Focal length

1. May 6, 2009

questions_uk

Hi. It asks to calculate the focal length range of a projector of square pixel SXGA is from 4 to 12 m from the screen. It gives the diagonal size of the display (in mm) as well as the horizontal size (in m). The thing that am not sure about is how the focal length would be calculated with the screen dimensions and whether info about square pixels and SXGA would be required. I assume the range means to calculate the focal length at 12 then at 4 and take these values away from one another?

Any help is appreciated.

Thanks.

2. May 7, 2009

Redbelly98

Staff Emeritus
I am guessing you'll need to take the magnification into account, which means you would need to know the size of the screen as well.
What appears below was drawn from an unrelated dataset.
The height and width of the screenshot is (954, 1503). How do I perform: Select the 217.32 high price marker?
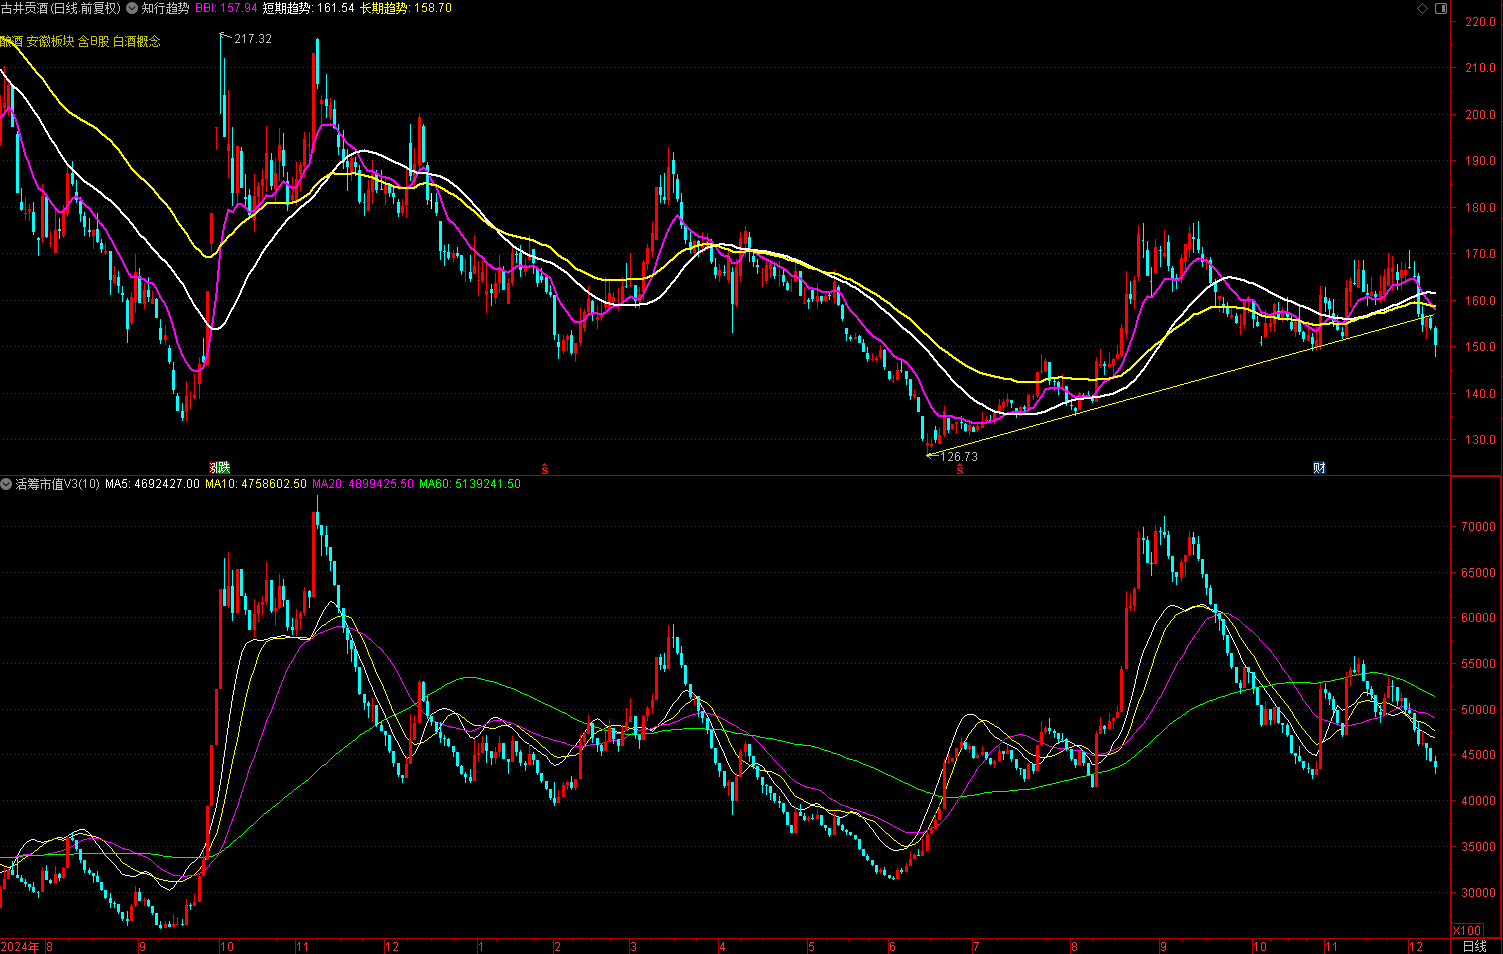[252, 39]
The equation for magnification, and other stuff about lenses, is here:
https://www.physicsforums.com/library.php?do=view_item&itemid=148

The question sounds a little weird, since the focal length of a lens is not adjustable.

3. May 7, 2009

questions_uk

Thanks for the reply. Interestingly enough I also wondered whether the magnification would be taken into the account, as magnification is included in the notes. What was a bit weird was how it gave the diagonal dimension of the display and the horizontal dimension of the screen?

4. May 7, 2009

Redbelly98

Staff Emeritus
Okay. Looks like you'll have to figure out the horizontal dimension of the display, in order to get the magnification.

5. May 8, 2009

questions_uk

That's what I thought, and then compare the display with the screen. However, the magnification depends on U and V which I think are the lengths from the display to the lens and from the lens to the screen.

6. May 8, 2009

Redbelly98

Staff Emeritus
Yes, that's right.

It would be useful, if you haven't done so already, to list the equations that are relevant to solving this problem.

7. May 8, 2009

questions_uk

Hi. Some of the equations I've got include:

1 / f = 1 / v + 1 / u

And M = v / u

Also am not sure if this is related to it but

Numerical Aperture / F number

N = F / D

Thanks!

8. May 9, 2009

Redbelly98

Staff Emeritus
Okay, good. I'm thinking the numerical aperture and lens diameter won't come into play here, at least I haven't seen anything yet that would relate to them. (Of course, I also haven't seen the actual problem statement either.)

The magnification equation and "1/f = ..." are important here.

Something that is pretty much assumed, but maybe not obvious to students, is that M is also, by definition,

M = (width of screen) / (width of display)​

See if you can use that, plus the "1/f = ..." and magnification equations you listed, to solve the problem.

9. May 11, 2009

questions_uk

Thanks for your help! I basically used the other magnification rule you gave and assumed a value for the horizontal dimension.

This could then be be used with M = v / u thus calculating u as v and M are already known and obtaining a v value. With the u and f values I used 1 / f = 1 / u + 1 / v to obtain the focal length at 4 and 12 m. Then obtained the difference between these two values to obtain the range.

But yeah I did assume a value for the horizontal component. It gives the diagonal dimensions.

Thanks!

10. May 11, 2009

Redbelly98

Staff Emeritus
Sounds like you pretty much have it then.

If you knew the width/height ratio for the display, you could figure out the horizontal dimension rather than just "assume a value".

11. May 11, 2009

questions_uk

Thanks for your help. I used the resolution of the dosplay to work out the horizontal dimensions of it.